Benfica: Despedidas de Pizzi e Incerteza de Mourinho Marcam o Final da Época

  1. Pizzi encerrou a carreira aos 36 anos
  2. Rafa Silva marcou o golo 100 pelo Benfica
  3. Richard Ríos marcou aos 7 minutos
  4. Peixinho, de 21 anos, marcou pelo Estoril

A temporada do Benfica encerrou com emoções contrastantes, onde a despedida de um ídolo se misturou com a indefinição de um futuro que ainda paira no ar de forma pesada. Pizzi, figura incontornável e um dos melhores jogadores portugueses da década passada, pendurou as chuteiras após 723 jogos, 150 golos e 69 assistências. O internacional português encerrou a carreira aos 36 anos diante dos adeptos que mais o acarinharam, ao longo de sete épocas e meia. Foi titular, mostrou conservar alguns pormenores técnicos de qualidade e acabou por sair rodeado de uma guarda de honra das duas equipas. O amigo Rafa Silva saudou-o efusivamente.

Mais do que títulos e galardões, o melhor jogador da Liga em 2016/17 vai ficar na memória dos adeptos benfiquistas pela técnica refinada, versatilidade, liderança, capacidade de golo e, claro está, a ‘continência’ na celebração. Uma das figuras da história recente do clube terminou a carreira com o carinho dos adeptos encarnados, o que não deixa de ser poético. Ao minuto 21 foi ovacionado; aos 58m, teve uma guarda de honra formada pelas duas equipas. Talvez de forma surpreendente, o agora jogador do Estoril iniciou a partida como titular, envergando a braçadeira de capitão. Um momento bonito para um dos melhores portugueses na década de 2010 e uma despedida aplaudida por todo o público presente. Também Lacximicant e Gonçalo Costa, obreiros do 1-1 em Alverca, foram lançados para o onze encarnado.

No meio de tais despedidas e emoções, a incerteza sobre o futuro de José Mourinho no comando técnico ainda ressoa. “Sendo hoje o último treino da época, será até com alguma emoção que, depois, me despeço deles e até breve”, proferido por José Mourinho na véspera do último jogo do campeonato, ainda ressoará na cabeça de muitos benfiquistas. Um “até breve” compreende em si mesmo uma indefinição que talvez um “até julho” ou “até à próxima época” resolvesse. Numa altura em que tanto em Espanha, como em Portugal, garantem que Mourinho será o próximo treinador do Real Madrid, mesmo que este garanta que não recebeu nenhuma abordagem/proposta e só definirá o seu futuro no domingo, uma vitória tranquila – talvez a mais tranquila da época – sobre o Estoril não bastou para que o Benfica ouça o hino da Champions na próxima época. Já Mourinho, não sabemos.
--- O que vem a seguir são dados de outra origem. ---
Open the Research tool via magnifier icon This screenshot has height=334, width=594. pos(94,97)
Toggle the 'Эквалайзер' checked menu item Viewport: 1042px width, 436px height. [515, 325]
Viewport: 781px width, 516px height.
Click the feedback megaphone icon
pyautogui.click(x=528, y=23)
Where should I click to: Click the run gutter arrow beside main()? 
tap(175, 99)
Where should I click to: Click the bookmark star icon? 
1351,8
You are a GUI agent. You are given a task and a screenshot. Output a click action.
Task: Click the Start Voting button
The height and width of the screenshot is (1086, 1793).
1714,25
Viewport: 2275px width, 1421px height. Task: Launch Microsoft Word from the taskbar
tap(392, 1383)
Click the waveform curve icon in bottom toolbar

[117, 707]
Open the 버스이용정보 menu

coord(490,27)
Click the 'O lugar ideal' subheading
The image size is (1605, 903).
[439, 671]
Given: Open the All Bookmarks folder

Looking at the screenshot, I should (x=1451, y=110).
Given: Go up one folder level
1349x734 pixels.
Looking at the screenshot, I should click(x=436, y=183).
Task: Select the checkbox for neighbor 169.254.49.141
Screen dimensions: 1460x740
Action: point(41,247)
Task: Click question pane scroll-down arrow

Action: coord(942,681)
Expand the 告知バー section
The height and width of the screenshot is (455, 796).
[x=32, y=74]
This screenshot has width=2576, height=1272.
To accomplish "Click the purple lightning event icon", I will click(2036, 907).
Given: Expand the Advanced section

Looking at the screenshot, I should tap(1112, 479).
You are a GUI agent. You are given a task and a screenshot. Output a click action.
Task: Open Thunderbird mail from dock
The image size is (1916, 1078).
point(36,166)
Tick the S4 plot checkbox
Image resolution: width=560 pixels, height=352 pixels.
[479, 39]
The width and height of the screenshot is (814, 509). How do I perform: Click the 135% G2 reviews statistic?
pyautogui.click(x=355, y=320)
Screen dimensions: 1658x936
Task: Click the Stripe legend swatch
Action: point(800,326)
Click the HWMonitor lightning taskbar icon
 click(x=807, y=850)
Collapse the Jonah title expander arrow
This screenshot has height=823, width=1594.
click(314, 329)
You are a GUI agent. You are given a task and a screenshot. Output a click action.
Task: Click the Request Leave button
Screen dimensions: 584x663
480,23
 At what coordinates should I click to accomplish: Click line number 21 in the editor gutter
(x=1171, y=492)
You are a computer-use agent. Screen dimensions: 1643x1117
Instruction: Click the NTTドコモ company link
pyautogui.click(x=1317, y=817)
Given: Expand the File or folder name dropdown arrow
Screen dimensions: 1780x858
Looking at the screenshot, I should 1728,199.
O que se sabe é que o Benfica versão 2025/26 igualou, em termos de pontos, as duas épocas anteriores, com os 80 pontos a chegarem apenas para o terceiro lugar, falhando a Liga dos Campeões e os milhões da competição.

Em paralelo, o jogo contra o Estoril trouxe pontos de destaque individuais. Atuando como médio-ofensivo/segundo avançado, Rafa Silva conseguiu receber à entrada da área do Estoril e ser perigoso em algumas ocasiões. Numa delas, chegou ao golo, antecedido por um belo trabalho de pés. Finalizou de pé esquerdo o golo 100 de águia ao peito. Já Richard Ríos, assertivo e inconformado, o colombiano teve uma boa dinâmica com Prestianni. Por vezes, trocava com o extremo direito, atacando o espaço nas costas da defesa daquele lado. Foi a partir dessa sagacidade a atacar o espaço que marcou o primeiro golo do jogo, logo aos 7 minutos, na boca da baliza. Ainda criou para si próprio uma grande chance aos 85m, roubando a bola e picando por cima do guarda-redes. Boma não esteve para brincadeiras e limpou. Do lado do Estoril, o jovem Peixinho, de 21 anos, entrou na reta final do jogo e teve três chances para marcar. À terceira foi de vez, talvez naquela que parecia a ocasião de golo menos clara. Foi um grande remate de pé esquerdo, que significou a sua estreia a marcar pelo Estoril.